- Born: June 5, 1942 Hilversum, the Netherlands
- Died: November 6, 2017 (aged 75)
- Education: Queen's University
- Known for: Research on juvenile delinquency
- Spouse: Magda Stouthamer-Loeber
- Awards: American Psychological Association's Distinguished Contribution Award American Society of Criminology's Lifetime Achievement Award
- Scientific career
- Fields: Criminology Psychology
- Workplaces: University of Pittsburgh
- Thesis: Discriminative control of therapist performance (1972)

= Rolf Loeber =

Dutch-American psychologist

Rolf Loeber (June 5, 1942 – November 6, 2017) was a Dutch-born American psychologist and criminologist who specialized in the study of juvenile delinquency. At the time of his death in 2017, he was Distinguished Professor of Psychiatry, Psychology, and Epidemiology at the University of Pittsburgh, where he had taught since 1984. He was also a Professor of Juvenile Delinquency and Social Development at the Free University of Amsterdam in the Netherlands. Along with his wife and collaborator, Magda Stouthamer-Loeber, he was the co-founder and co-director of the University of Pittsburgh's Life History Studies Program. He was elected to the Royal Irish Academy in 2008.

**Work to be completed**
Please rewrite the stretch of the Rolf Loeber profile from "- Education: Queen's" through "therapist performance (1972)", putting "Pitt" in place of "University of Pittsburgh" each time it occurs.

**Information provided**
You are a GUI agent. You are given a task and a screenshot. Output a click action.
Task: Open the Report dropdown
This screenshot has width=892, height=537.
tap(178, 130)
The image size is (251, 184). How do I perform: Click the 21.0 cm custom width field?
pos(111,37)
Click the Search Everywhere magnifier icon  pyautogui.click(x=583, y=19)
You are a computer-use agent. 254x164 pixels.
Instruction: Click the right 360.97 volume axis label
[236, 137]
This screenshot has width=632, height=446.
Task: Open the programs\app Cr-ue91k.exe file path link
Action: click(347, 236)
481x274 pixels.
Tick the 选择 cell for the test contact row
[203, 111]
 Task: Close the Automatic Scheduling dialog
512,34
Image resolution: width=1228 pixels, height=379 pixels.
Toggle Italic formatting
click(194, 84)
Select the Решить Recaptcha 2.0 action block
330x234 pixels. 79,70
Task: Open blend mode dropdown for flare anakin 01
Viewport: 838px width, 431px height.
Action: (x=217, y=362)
--
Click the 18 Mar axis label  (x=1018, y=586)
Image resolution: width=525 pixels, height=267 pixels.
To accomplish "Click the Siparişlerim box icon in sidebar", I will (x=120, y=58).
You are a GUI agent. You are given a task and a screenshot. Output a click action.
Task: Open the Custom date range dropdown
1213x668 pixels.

**Answer space**
- Education: Queen's University
- Known for: Research on juvenile delinquency
- Spouse: Magda Stouthamer-Loeber
- Awards: American Psychological Association's Distinguished Contribution Award American Society of Criminology's Lifetime Achievement Award
- Scientific career
- Fields: Criminology Psychology
- Workplaces: Pitt
- Thesis: Discriminative control of therapist performance (1972)